Продираться через заросли малины оказалось труднее, чем можно было представить. Густые кусты захватили улицу, выложенную запыленными камнями. Ступая на этот заброшенный путь, Горихвост обнаружил, что каждый шаг его сбивает с дорожки вековую пыль, и камни начинают сиять, как драгоценные самоцветы.

Он начал озираться по сторонам, но ни одной живой души не углядел. А где боги? Они же тут раньше жили.

Город совсем запустел. Растерянный путник увидел лишь свою тень, отброшенную низко повисшим солнцем. Тень, раз в десять длиннее хозяина, маячила за спиной и играла, копируя его жесты. Она казалась живым существом, прилипшим к чужаку, осмелившемуся забраться в запретный сад.
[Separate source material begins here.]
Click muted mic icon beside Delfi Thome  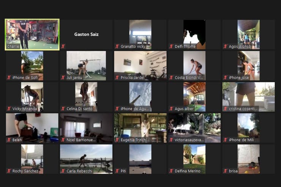tap(171, 46)
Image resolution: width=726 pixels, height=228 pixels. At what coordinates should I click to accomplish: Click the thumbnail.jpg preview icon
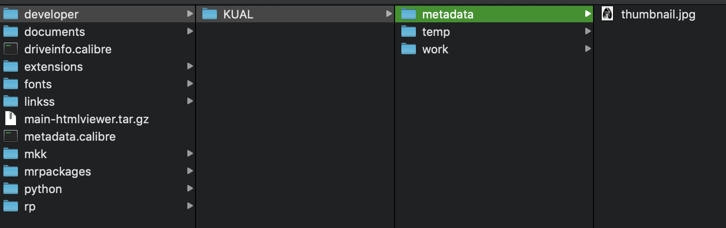coord(607,14)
Таким брошенным и одиноким он не чувствовал себя даже в лесу. Вторая тень двигалась невпопад. Она не успевала за движениями Горихвоста, а если тот оглядывался – замирала. Когда Горихвост вертел головой по сторонам и звал владык – она гримасничала и кривлялась, как будто издеваясь над ним.

Нет, так дело не пойдет! Тут что-то неладное…

Осторожно, чтобы не внушить неведомому преследователю подозрений, Горихвост развернулся и пошел обратно, беспечно насвистывая себе под нос. Наверное, как раз так должен вести себя ничего не подозревающий путник. Ну, может, он не будет так часто сбиваться с ритма и путать мелодии. И голоску его дрожать не с чего. И так бегать глазками по сторонам не обязательно. И ушками прядать. Но в целом – гость гуляет по городу, в который только что прибыл – что тут такого?

Однако неуловимая тень оказалась хитрее. Она скользнула к обочине, спряталась за живой изгородью, разросшейся до дикого состояния, и забежала путнику за спину. Пока Горихвост обманывал сам себя, делая вид, что разглядывает золоченые крыши дворцов, едва выглядывающих из-за малинника и деревьев, тень обогнала его и заскользила вперед по улице, куда бьющее в глаза солнце не давало как следует заглянуть.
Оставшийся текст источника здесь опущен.